Recorded information -

##############################

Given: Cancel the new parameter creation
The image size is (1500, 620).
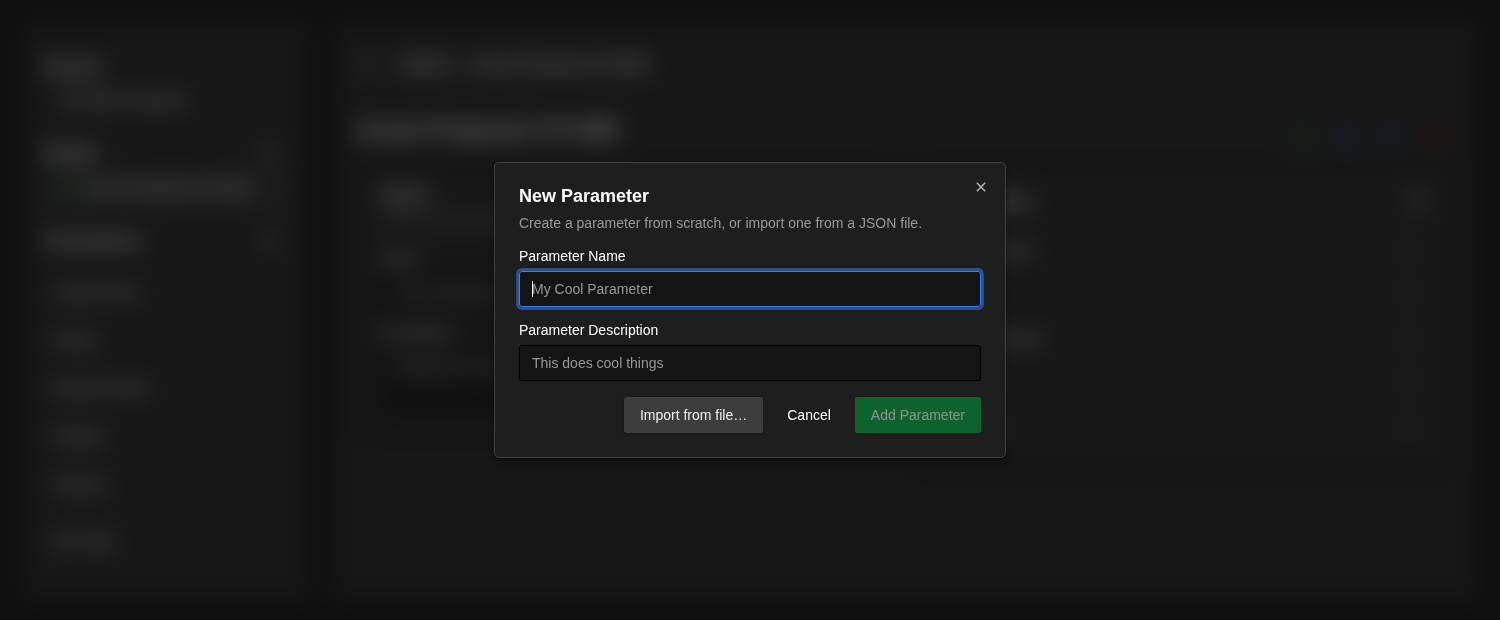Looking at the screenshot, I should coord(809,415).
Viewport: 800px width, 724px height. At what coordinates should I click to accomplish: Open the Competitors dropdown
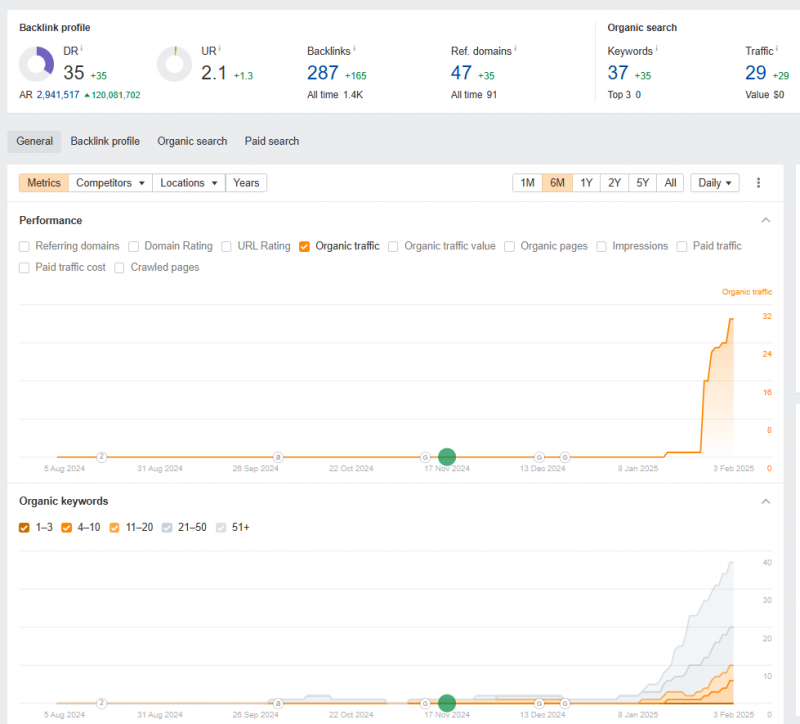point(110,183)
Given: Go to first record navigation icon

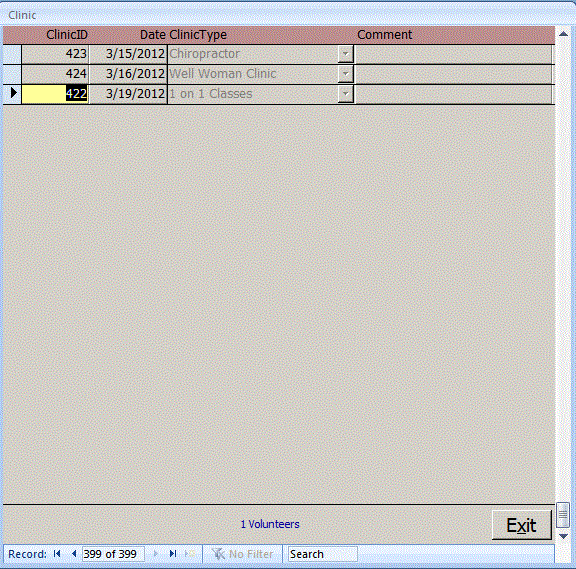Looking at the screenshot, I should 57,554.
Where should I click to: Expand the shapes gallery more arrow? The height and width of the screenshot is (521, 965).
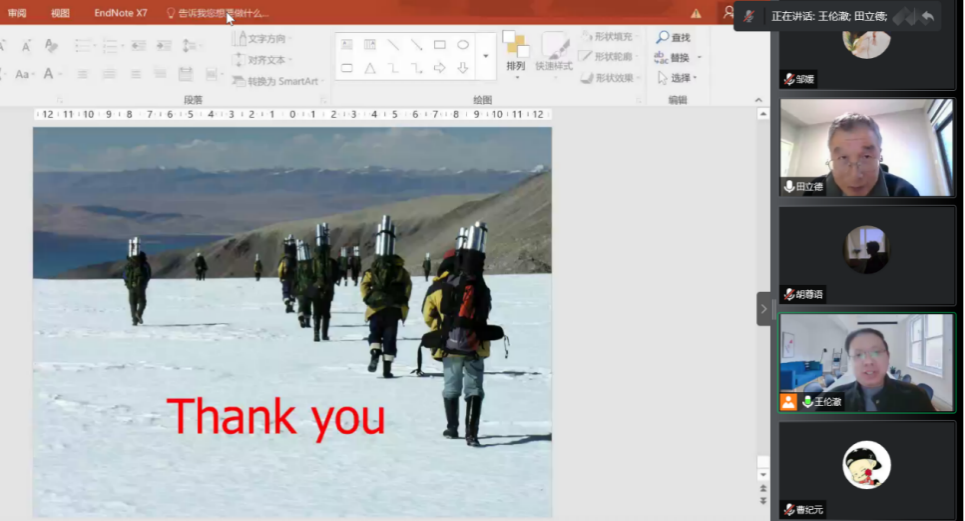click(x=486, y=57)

##############################

Take the listing above and retype it exactly. Its pictures are to be omitted.

Answer to this exercise -
Given: Cancel the new parameter creation
The image size is (1500, 620).
Looking at the screenshot, I should coord(809,415).
Viewport: 800px width, 724px height. At what coordinates should I click to accomplish: Open the Competitors dropdown
point(110,183)
Given: Go to first record navigation icon

Looking at the screenshot, I should 57,554.
Where should I click to: Expand the shapes gallery more arrow? The height and width of the screenshot is (521, 965).
click(x=486, y=57)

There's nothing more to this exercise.